» PROBLEM REQUIREMENTS: Which lines in the items below contain the string "what"? Copy each such line in full, treating uppercase and lowercase letters as different.

» RECORDS SUPPLIED:
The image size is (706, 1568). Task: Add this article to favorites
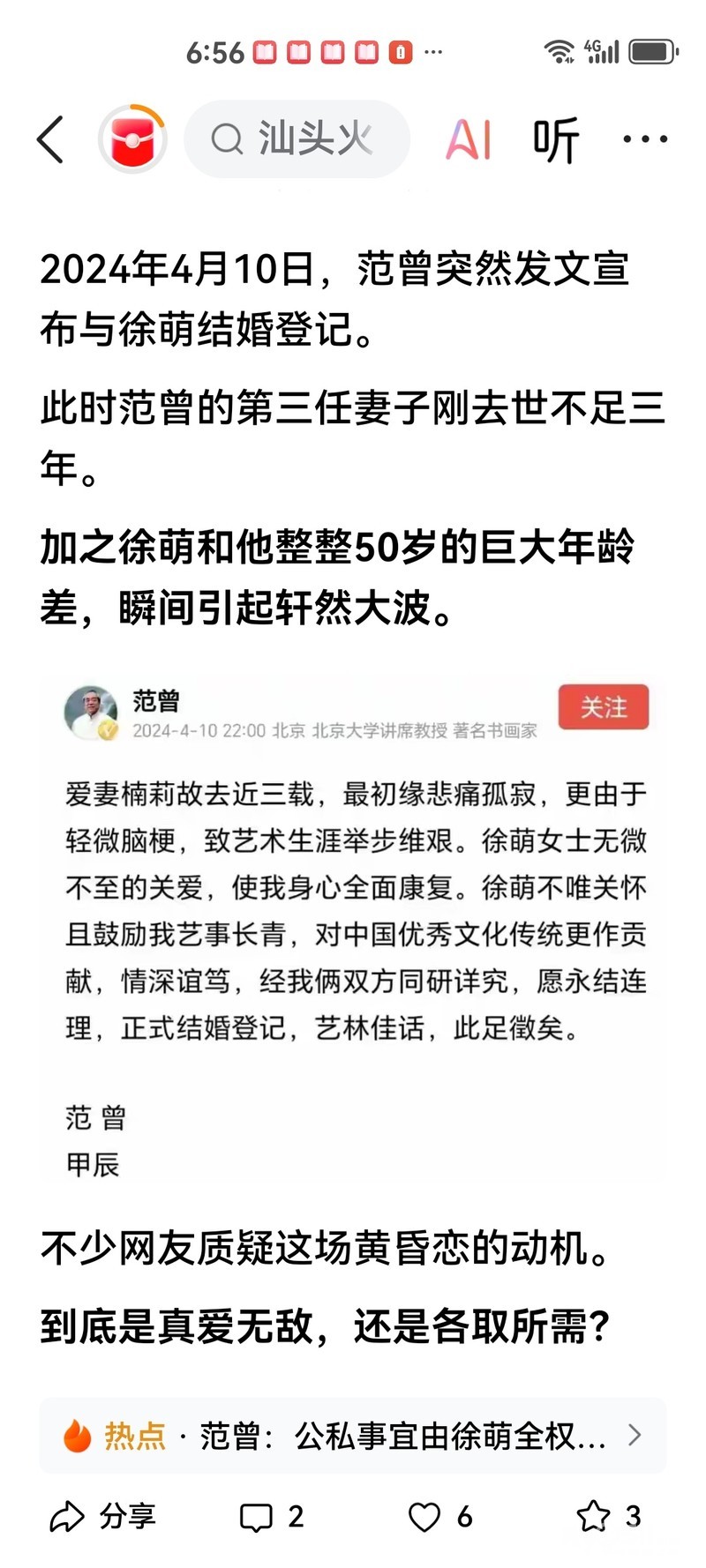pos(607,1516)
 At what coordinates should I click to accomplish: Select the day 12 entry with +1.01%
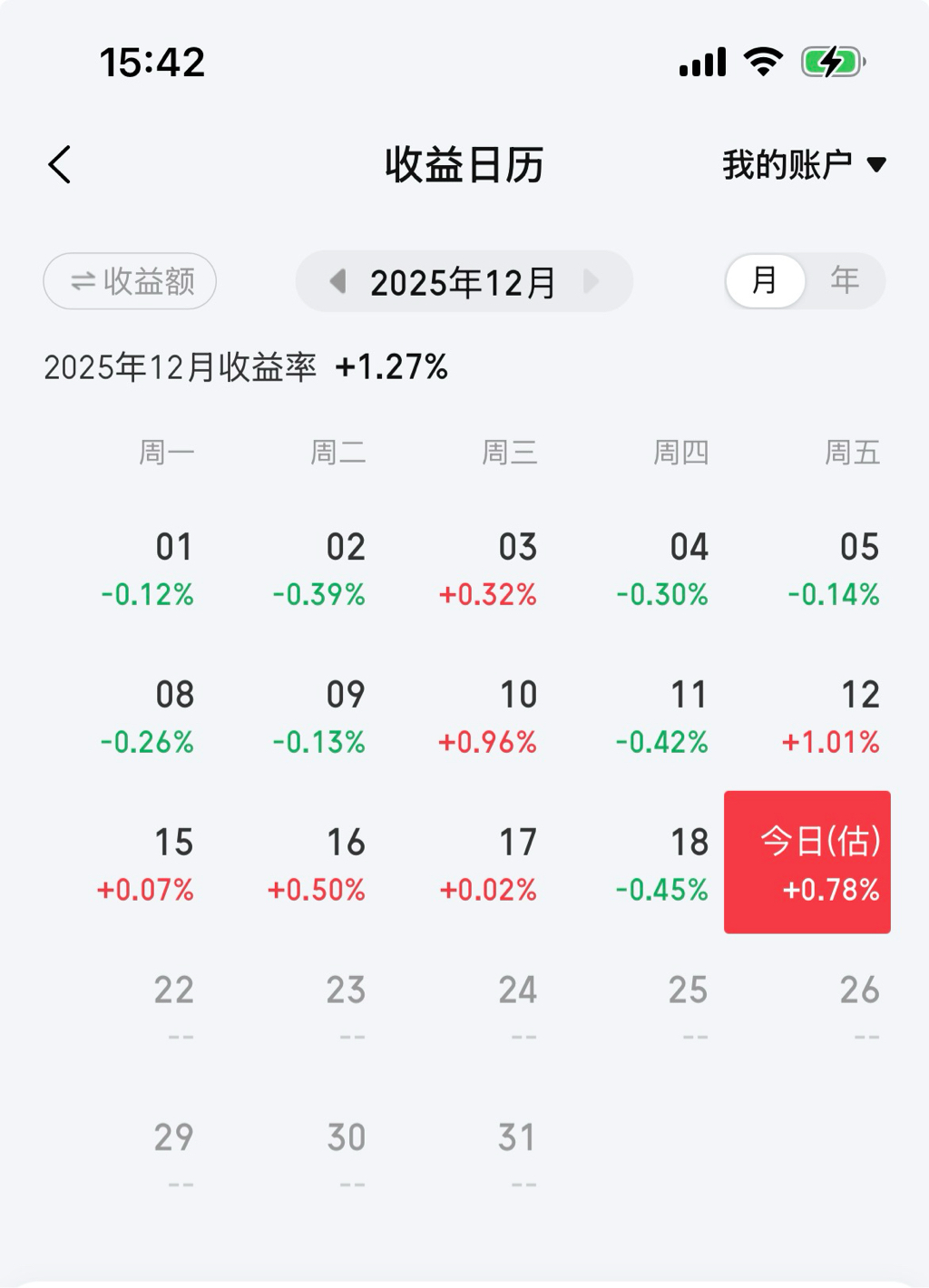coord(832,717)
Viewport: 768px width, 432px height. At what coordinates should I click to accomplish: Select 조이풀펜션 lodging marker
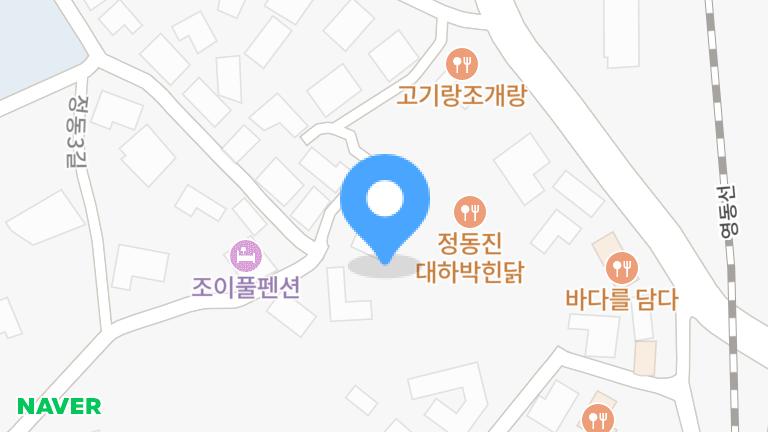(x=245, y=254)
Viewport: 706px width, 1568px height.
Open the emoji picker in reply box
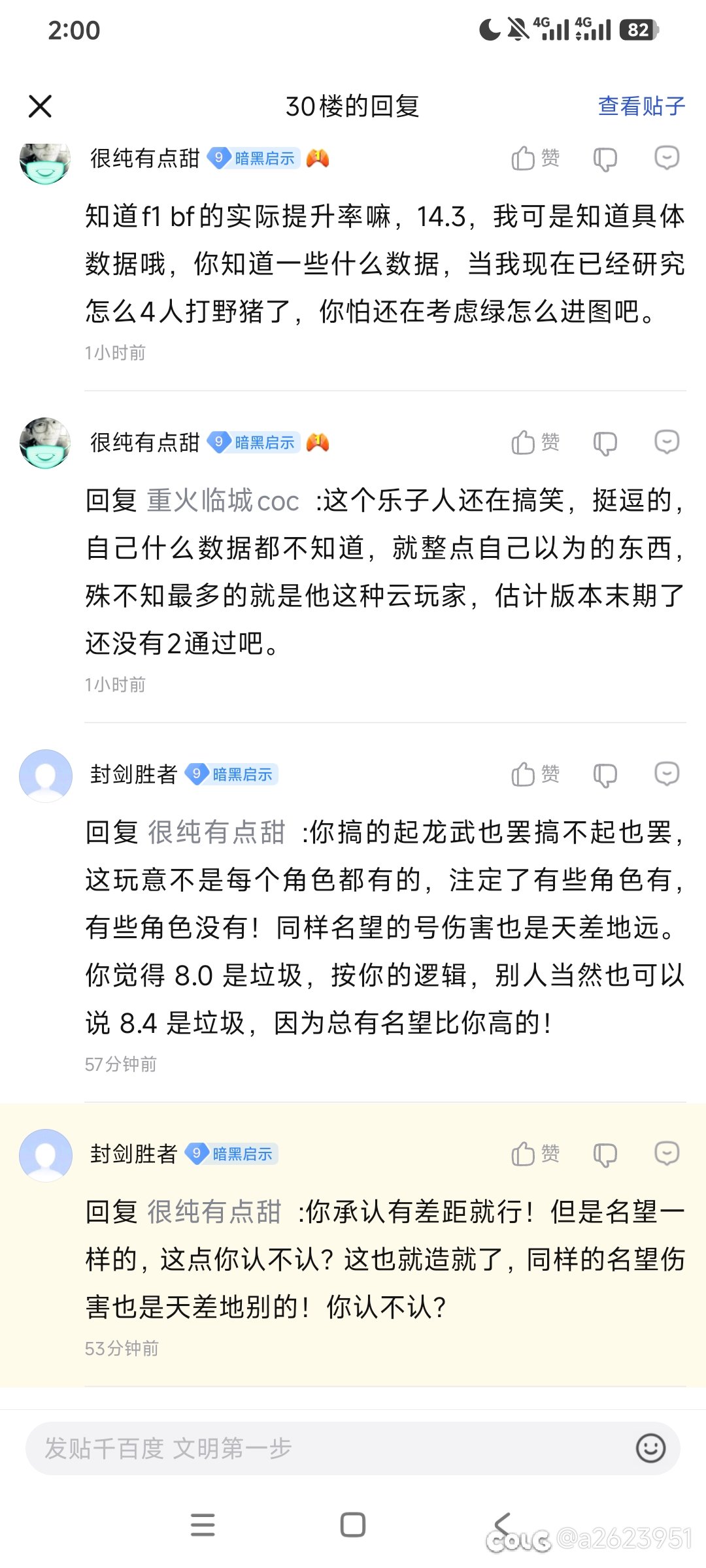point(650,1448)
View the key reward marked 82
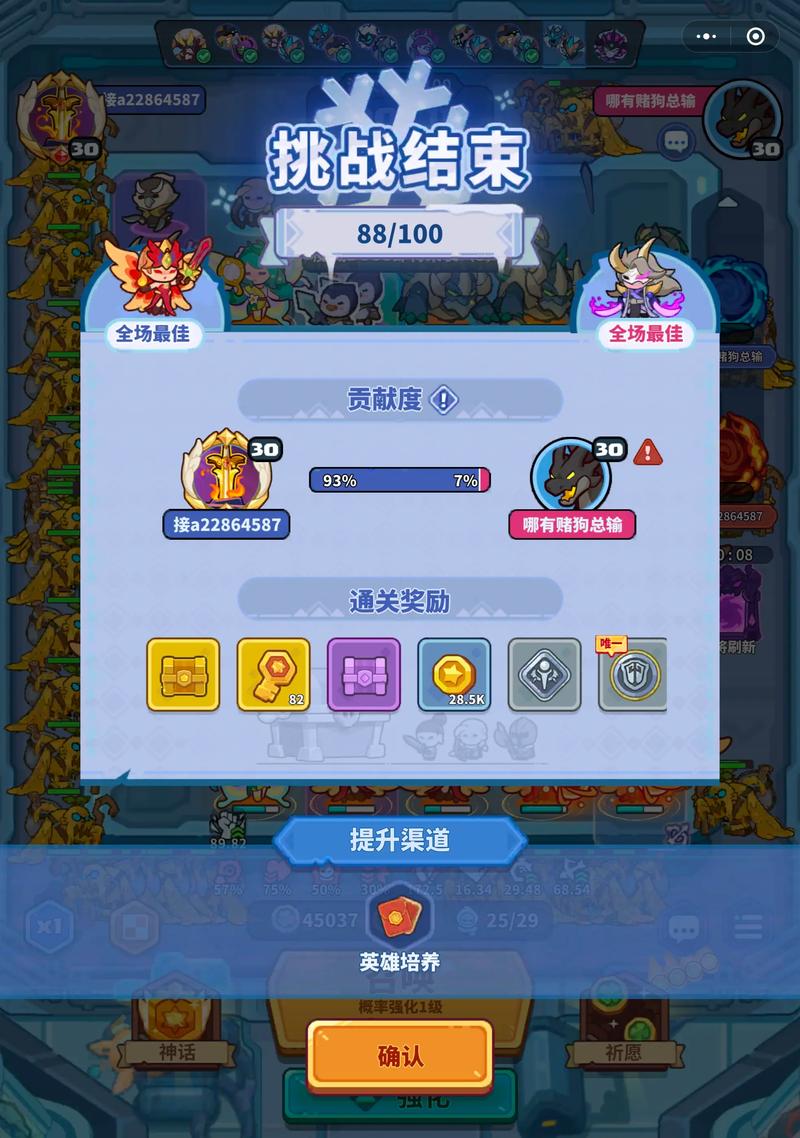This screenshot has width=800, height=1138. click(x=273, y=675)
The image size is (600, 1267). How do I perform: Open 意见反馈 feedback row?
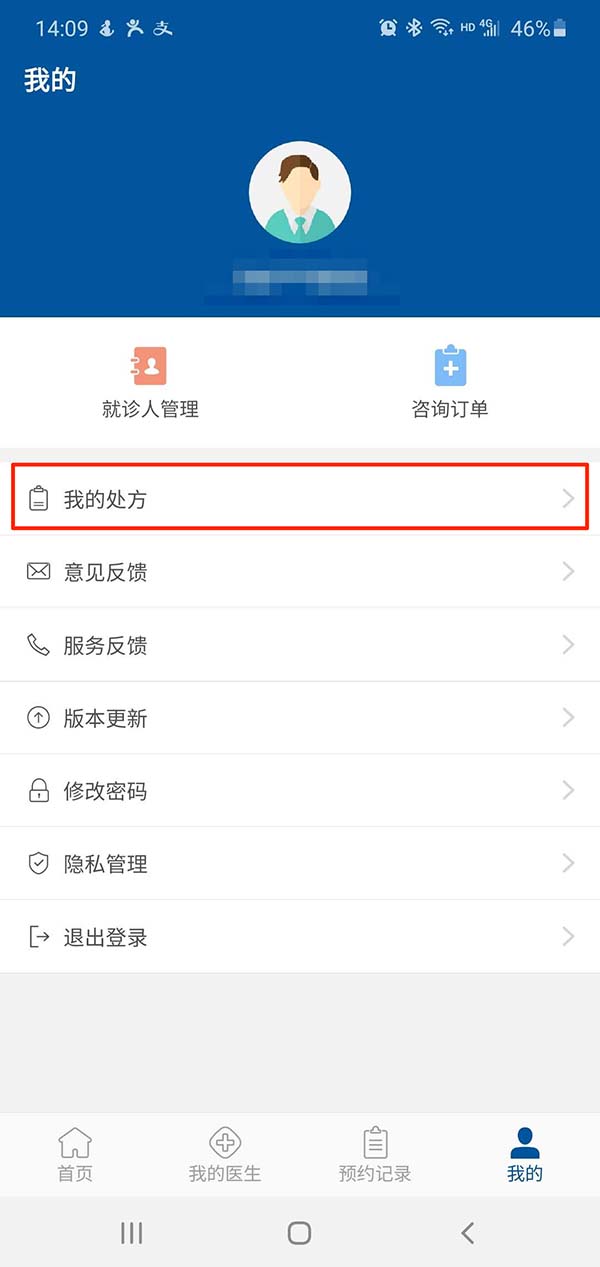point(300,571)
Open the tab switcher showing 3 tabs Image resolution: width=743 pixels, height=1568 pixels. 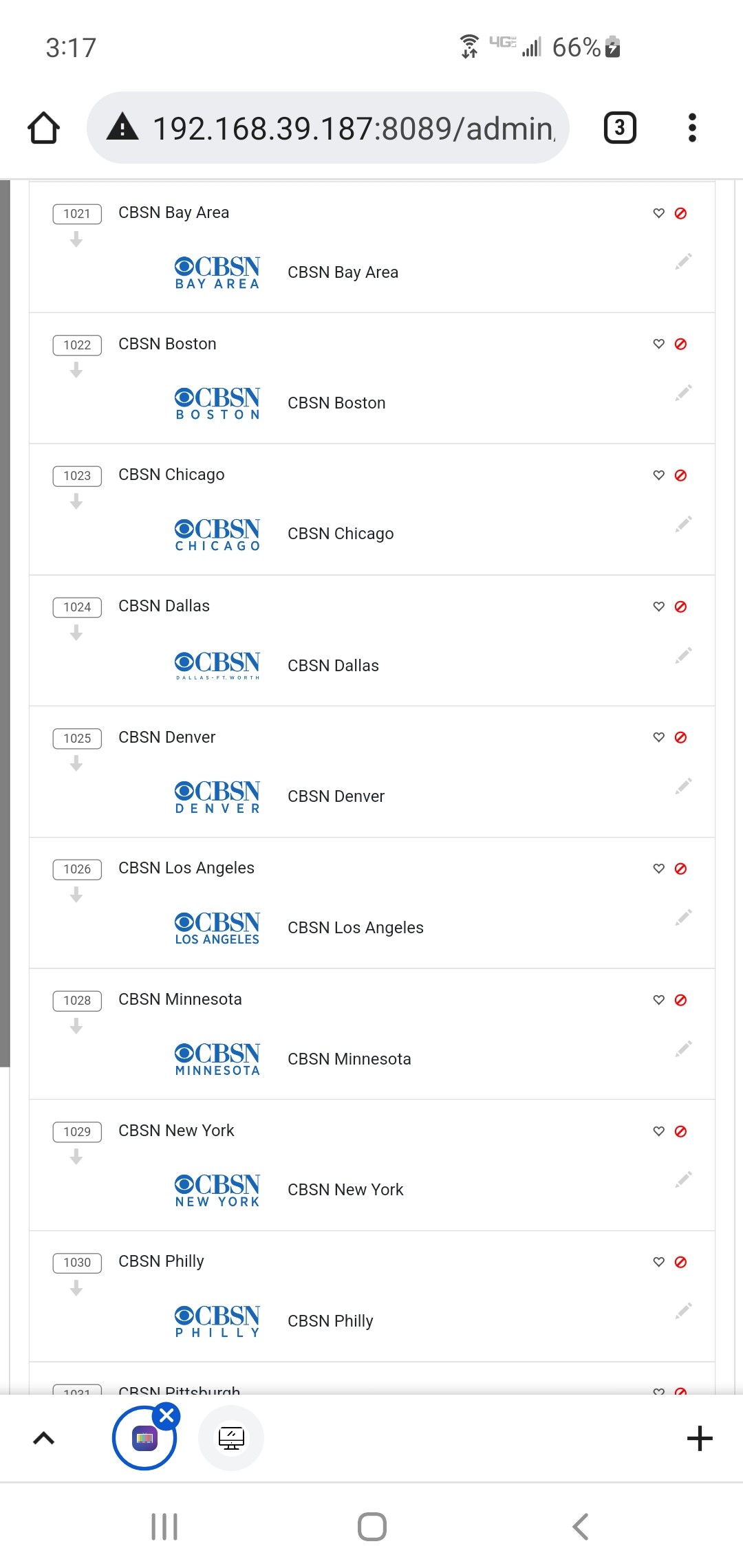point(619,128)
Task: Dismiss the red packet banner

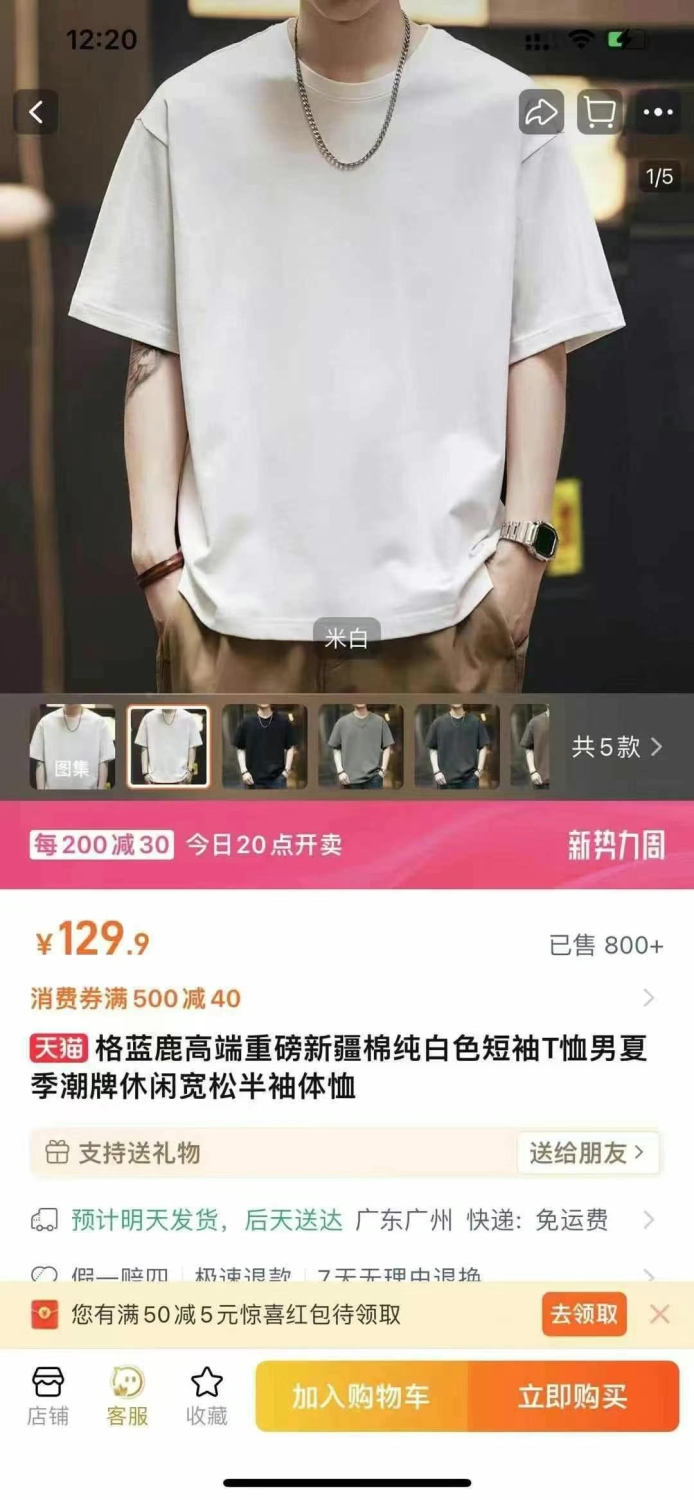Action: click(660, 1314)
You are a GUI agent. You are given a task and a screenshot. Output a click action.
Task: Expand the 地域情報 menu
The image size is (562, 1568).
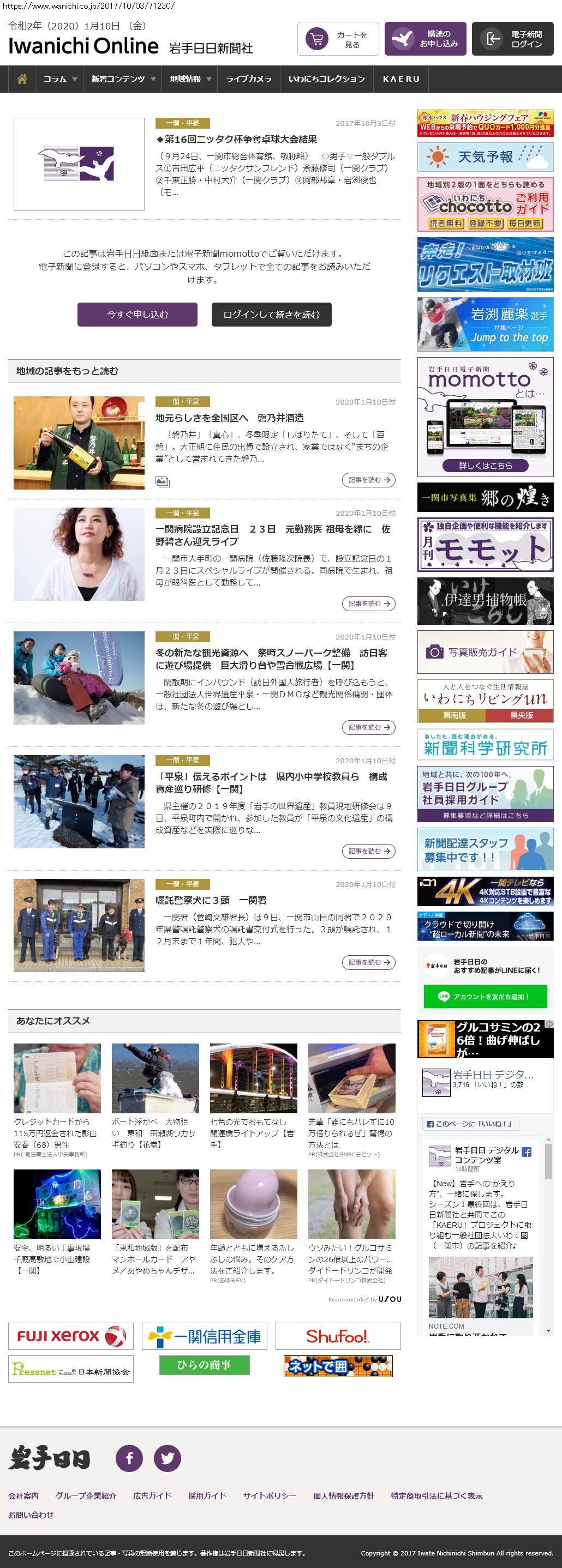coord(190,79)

» SOLUTION FOR THIS EXERCISE:
 At what coordinates should I click to accomplish: Select the day 12 entry with +1.01%
Viewport: 768px width, 432px height. At what coordinates should I click to accomplish: Select 조이풀펜션 lodging marker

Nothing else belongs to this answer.